I therefore dissent from those portions of the majority opinion which hold that an action for wrongful death may not be brought in assumpsit and that the issue of whether this Court will hold remote sellers and manufacturers absolutely liable for injuries inflicted by defective products must await an “appropriate case.” In my judgment, the Court is presently confronted with just such a case.
It must be emphasized that the action against Rexall and Northern Electric is not one which arises out of a purely commercial dispute; recovery is not sought for loss of bargain, economic loss or property damage.2 Here we are presented with an action seeking redress for personal injuries sustained as a result of the malfunction of a product which, by any stand*415ard, should have been known to be dangerous if defective. Moreover, the decedent was a member of a class of persons which the seller and manufacturer should reasonably have anticipated would use or be exposed to the product, so that injury to him, in the event of a defect, was within the foreseeable ambit of expectation. Thus, if the policy of strict liability for injuries caused by defective products has merit and is to be adopted, certainly the circumstances of this case call for its application. It should also be noted that §2-318 of the Uniform Commercial Code, by setting aside the requirement of privity as a predicate to the maintenance of plaintiff’s action against the retail seller Preitz, has in part resolved the issue, since plaintiff may recover without regard to fault on the basis of a breach of the retailer’s implied warranty that the defective product was fit for human use. Thus, the only issue which presently confronts this Court is whether, despite the Code’s relaxation of the requirement of horizontal privity, we should insist on the presence of vertical privity before an action against other, more remote parties in the distributive chain may be permitted.
Since the majority appears to suggest that the adoption of strict liability, as provided in §402A of the Restatement 2d, Torts, would be desirable policy, I must assume that its determination that this case does not properly present the issue, and its application of the privity doctrine to bar a direct action against Rexall and Northern Electric, stems from a desire to maintain doctrinal purity and to compel adherence to strict forms of pleading.
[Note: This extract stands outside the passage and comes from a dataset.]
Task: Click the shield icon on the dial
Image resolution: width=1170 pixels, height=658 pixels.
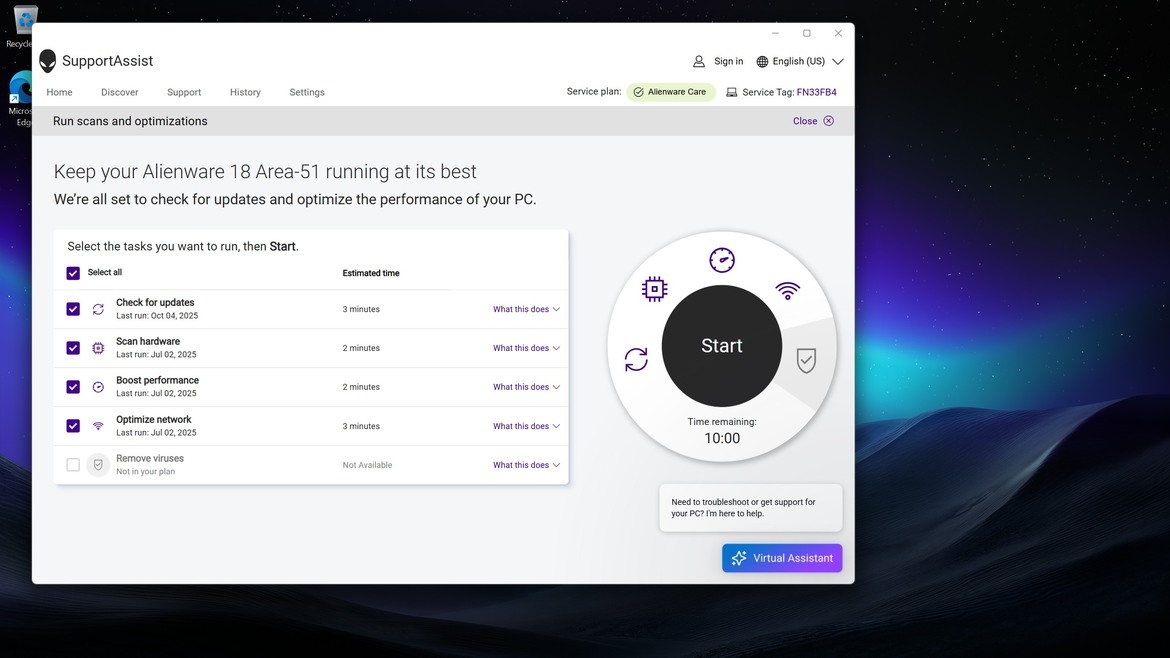Action: (x=806, y=360)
In my view, the majority’s concern with form, while possibly justified under certain circumstances, is not appropriate in the instant case and merely delays action on the part of this Court which is long overdue.
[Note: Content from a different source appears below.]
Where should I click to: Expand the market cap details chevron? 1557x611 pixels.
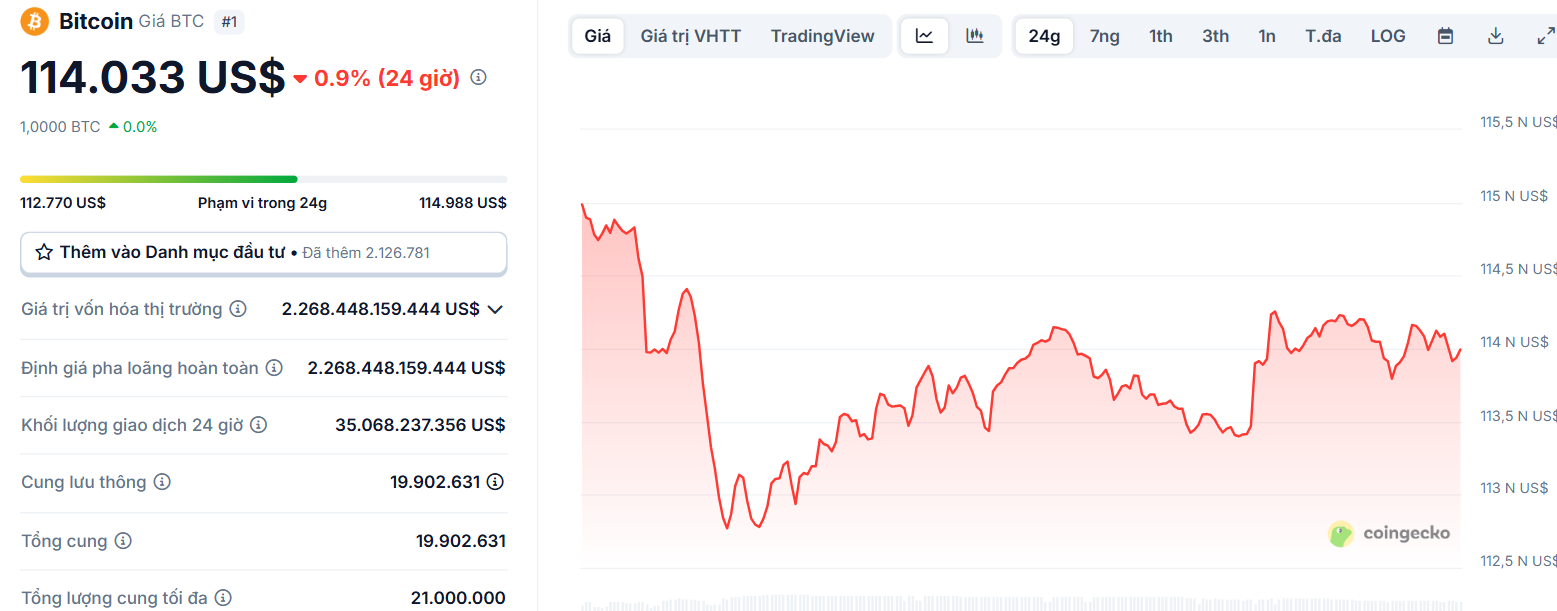click(495, 310)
*416Over 500 years ago it was recognized that sellers of products for human consumption owed a special responsibility to purchasers of their products, a responsibility which extended beyond the mere avoidance of negligence. See Prosser, The Assault Upon the Citadel (Strict. Liability to the Consumer), 69 Yale L.J. 1099, 1103-04 (1960). Many courts, including those of this Commonwealth, characterized this special responsibility as being in the nature of an implied warranty that such products would be fit for human consumption, the breach of which rendered the seller absolutely liable. See McNaughton v. Joy, 1 W.N.C. 470 (1875). At first this implied warranty was viewed as running merely from the seller to the immediate buyer and the ultimate consumer, if he were not the actual purchaser, was barred by lack of privity from recovering on the basis of this “special” or absolute liability for injuries sustained as a result of the consumption of adulterated or poisoned food.
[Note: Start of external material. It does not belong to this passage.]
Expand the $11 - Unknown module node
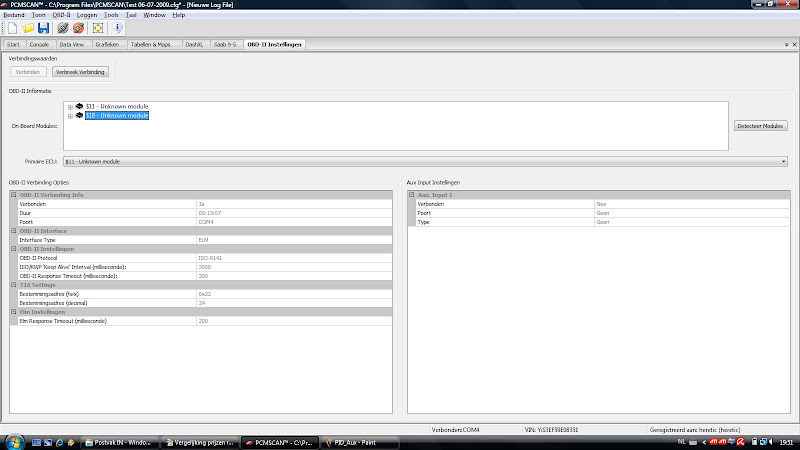Screen dimensions: 800x450 point(70,107)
Courts soon recognized the injustice inherent in such a limitation, however, and developed numerous theories which extended the scope of strict liability and permitted the ultimate consumer to recover, without regard to fault, for injuries caused by defective food products. See Gillam, Products Liability in a Nutshell, 37 Ore. L. Rev. 119, 153-55 (1958). Today, most jurisdictions, including Pennsylvania, afford protection in the nature of strict liability to consumers in food cases without reference to the doctrine of privity, a doctrine which has been discarded in such cases as circumscribing too narrowly the circle of those persons who should be permitted to obtain redress for injuries sustained without regard to fault. See Caskie v. Coca-Cola Bottling Co., 373 Pa. 614, 96 A. 2d 901 (1953); Catani v. Swift & Co., 251 Pa. 52, 95 Atl. 931 (1915) ; Bilk v. Abbotts Dairies, Inc., 147 Pa. Superior Ct. 39, 23 A. 2d 342 (1941) ; Nock v. Coca Cola Bottling Works, 102 Pa. Superior Ct. 515, 156 Atl. 537 (1931).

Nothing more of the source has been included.